Can’t Get Meetings With New Prospects?

Six tried-and-tested steps revealed.

June 1, 2009
by Molly Sargent

When placing calls to prospective clients — cold or hot — use these six steps to increase the likelihood of obtaining that meeting.

Common Contacts: When it comes to cold calling, one of the most effective techniques for success is to warm up the relationship as quickly as possible and, ideally, to do so before the actual call is placed. That means finding common acquaintances, taking advantage of colleagues’ and current clients’ referrals, working every angle to create a “six degrees of separation” connection. Googling the prospect can give you ideas for where to find connections. If you don’t find a ready trait or person in common, then you’re no worse off for having tried.

Seconds Count: You have seconds to capture the attention of the person on the other end of the phone. Start with your best information first. Don’t start by asking the question, “How are you?” Your contact won’t have time for such niceties. Instead, first mention your name and — if it’s a recognizable “brand” — the name of your firm. Quickly follow this with the name of your common acquaintance, if you have one.

Opening: Mr. Rubeck, this is Chris Foster with Watson & Wingrove, accounting specialists. John Turner suggested I call you.

WIIFM: What’s in It for Me? Right away, your contact will be wondering, “Alright, what do you want?” Remember, they receive a lot of similar calls, so the next step is to tell them why you’re calling. Caution: You must position the purpose of your call in the language of your prospective client. Do not tell them that the reason for your call is to offer your services. You’ll want to propose something that will be of most interest to them — define a business problem you can solve for them.

Example: Instead of saying, “I’d like to share with you a bit about Watson & Wingrove and our services…” it would be more effective to say, “Given the recent announcement by your company to reduce overhead by 10 percent in this fiscal year, I’d like to learn about your current strategy and share ways how Watson & Wingrove has been effective in doing just that with other organizations like yours.”

The focus is on the business problem being solved.
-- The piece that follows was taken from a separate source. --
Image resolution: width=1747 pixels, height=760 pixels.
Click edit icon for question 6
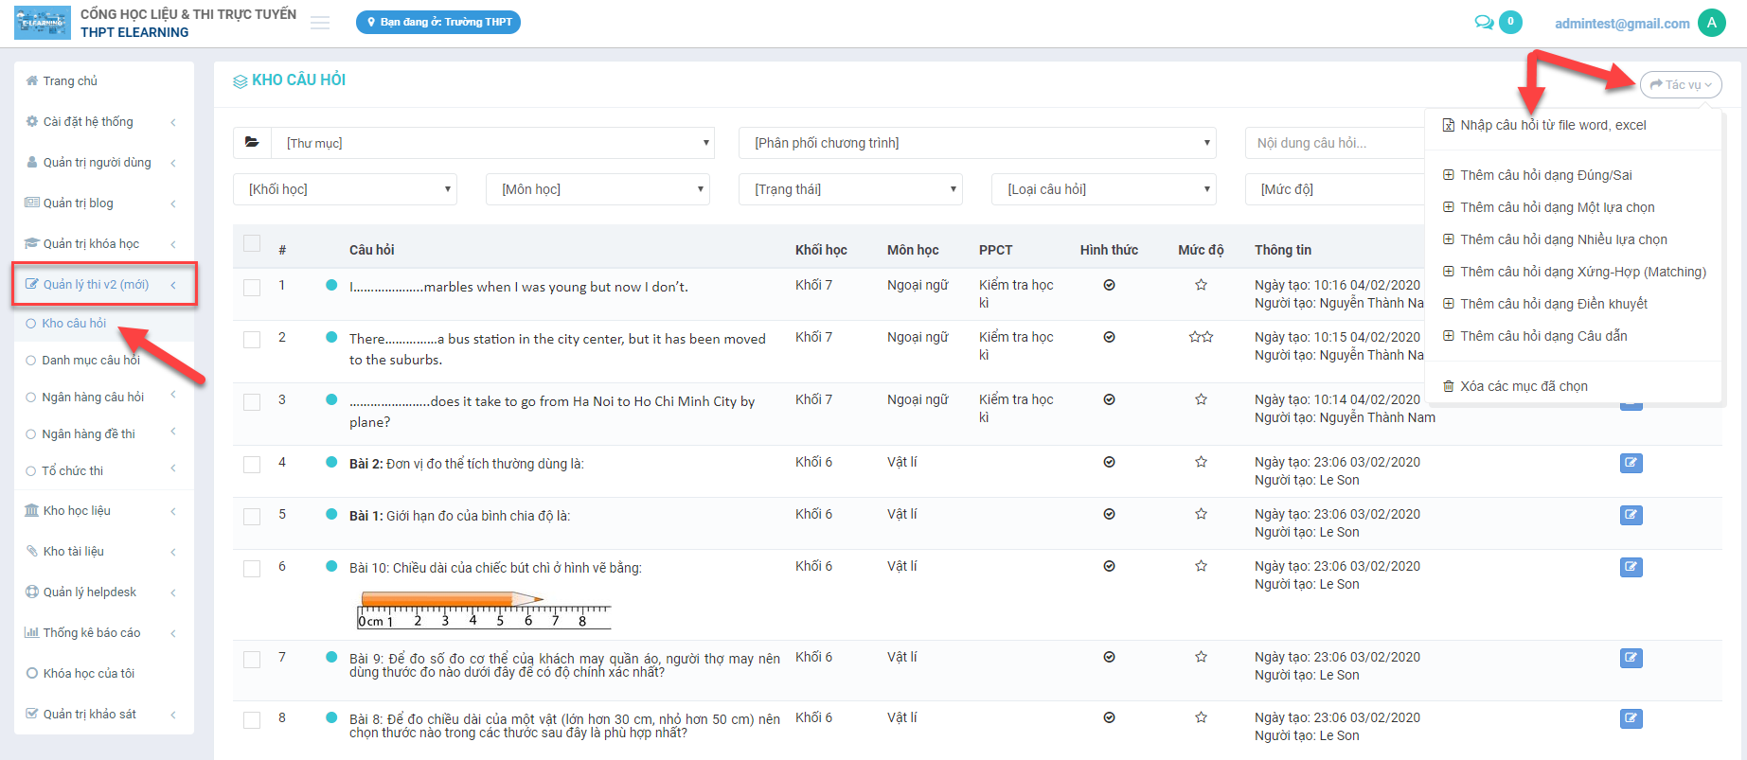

You build immediate credibility by demonstrating that you know something about their business. We’ll call it “intimacy” — having an inside perspective on their situation. Even when you don’t have a referral name to mention, this takes the call from cold to warmer by grabbing their attention.

Respect the Prospect’s Time: One way to do this is to check to see if this is a good time to talk.

I’d like to take four or five minutes to learn more about how the reduction plan impacts you and to find ways that Watson & Wingrove might help you to save money. Is this a good time?

Get Them Talking: At this stage, you can increase their commitment to the conversation by engaging them in a productive dialog. You’ve put a relevant topic on the table; ask them what they have to say about it. Don’t worry if they push back. That’s actually a good sign. When prospects (or even clients) object, it’s a sign of interest.

Mr. Rubeck — may I call you Dave? — What are your thoughts about how the reduction plan impacts you and your staff?

Note that this question is intentionally vague. It allows for your prospective client to steer the conversation toward those points that are of greatest interest to them. Again, don’t worry about the surprise answer; it’s more important to get the prospect’s point of view out in the open than to have the right response to their concern. In fact, if your responses come too quickly on the heels of a prospect’s questions, your ideas can sound canned and not thoughtful.

Really Listen: Listening is not the silence you keep waiting for your turn to talk. Listening is an active sport. There’s a simple yet powerful process you can follow to not only ensure that you understand the prospects needs, but also to ensure that the prospect feels heard. It’s not enough that you “get it;” the prospect has to know that you understand them. This predisposes them to want to listen to you when it’s your turn to share your story. It also saves time and confusion by knowing with certainty what the client actually needs before you start offering suggestions. The process starts with acknowledging the prospect’s point of view.

These first six steps take calls from cold to warm. In the next article, well talk about five more steps that help you take a call from warm to red hot.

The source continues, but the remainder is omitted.